Endarterectomy or bypass surgery. In an endarterectomy, the plaque is cleaned out of the artery, leaving the inside lining smooth and clear. To create a bypass, a vein or synthetic tube is used to connect the kidney to the aorta. This new path serves as an alternate route for blood to flow around the blocked artery into the kidney. These procedures are not performed as often as in the past due to a high risk of complications during and after the procedure.
Eating, Diet, and Nutrition
Limiting intake of fats, cholesterol, sodium, and sugar can help prevent atherosclerosis, which can lead to renal artery stenosis. Most sodium in the diet comes from salt. A healthy diet that prevents people from becoming overweight or obese can also help prevent atherosclerosis. People with renal artery stenosis that has caused decreased kidney function should limit their intake of protein, cholesterol, sodium, and potassium to slow the progression of kidney failure.
Renal artery aneurysm
Renal artery aneurysms are uncommon 5. They are often identified incidentally during abdominal computed tomography (CT) screening for other diseases 6. Renal artery aneurysm may be associated with hypertension and are usually asymptomatic at presentation but may result in rupture, hematuria, or renal infarction 5. The natural history of renal artery aneurysms is poorly understood.
Figure 6. Renal artery aneurysm (3D Computerized tomographic angiogram)
Treatment options for renal artery aneurysms include observation, aneurysmectomy with surgical repair, endovascular procedures, nephrectomy or partial nephrectomy. Observation is indicated for asymptomatic intraparenchymal renal artery aneurysms measuring less than 2 cm in diameter. Although there is general consensus that renal artery aneurysm that are symptomatic (renovascular hypertension, dissection, urologic symptoms, embolization, local expansion) or identified in women at risk for pregnancy should be repaired, diameter criteria for repair of asymptomatic renal artery aneurysm are controversial and emerging evidence suggests that rupture incidence is low for those <2.5 cm in diameter.
Options for repair of renal artery aneurysm have expanded over the preceding decades with expansion of both open surgical and endovascular treatments. In recent years, coil embolization or stent-graft with the coil embolization was successful for treating renal artery aneurysms, but complex aneurysms may require aneurysmectomy and renal artery reconstruction by in-situ repair or ex-vivo technique.

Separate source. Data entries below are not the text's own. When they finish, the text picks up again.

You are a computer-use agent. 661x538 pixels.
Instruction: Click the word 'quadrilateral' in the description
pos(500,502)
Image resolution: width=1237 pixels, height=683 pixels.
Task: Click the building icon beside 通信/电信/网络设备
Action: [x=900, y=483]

In recent years, transcatheter arterial embolization has emerged as a simple, useful and effective technique in managing renal artery aneurysms. The procedure is performed by transfemoral catheterization as well as by superselective catheterization and embolization of interlobar arteries with 3F microcatheters. Endovascular occlusion is obtained by using gelatin sponge, steel coils, detachable baloons, and conventional non-detachable microcoils delivered through a microcatheter. Nephrectomy or partial nephrectomy are reserved for conditions precluding renal revascularization which include overt renal artery aneurysm rupture, covert renal artery aneurysm rupture, artery-to-vein fistula, renal cell carcinoma, end stage nephropaty, renal infarction, severe ischemic renal atrophy or complex intrarenal aneurysms. Recently, partial nephrectomy by the laparoscopic approach has been proposed for managing renal artery aneurysms and the procedure is considered feasible and safe.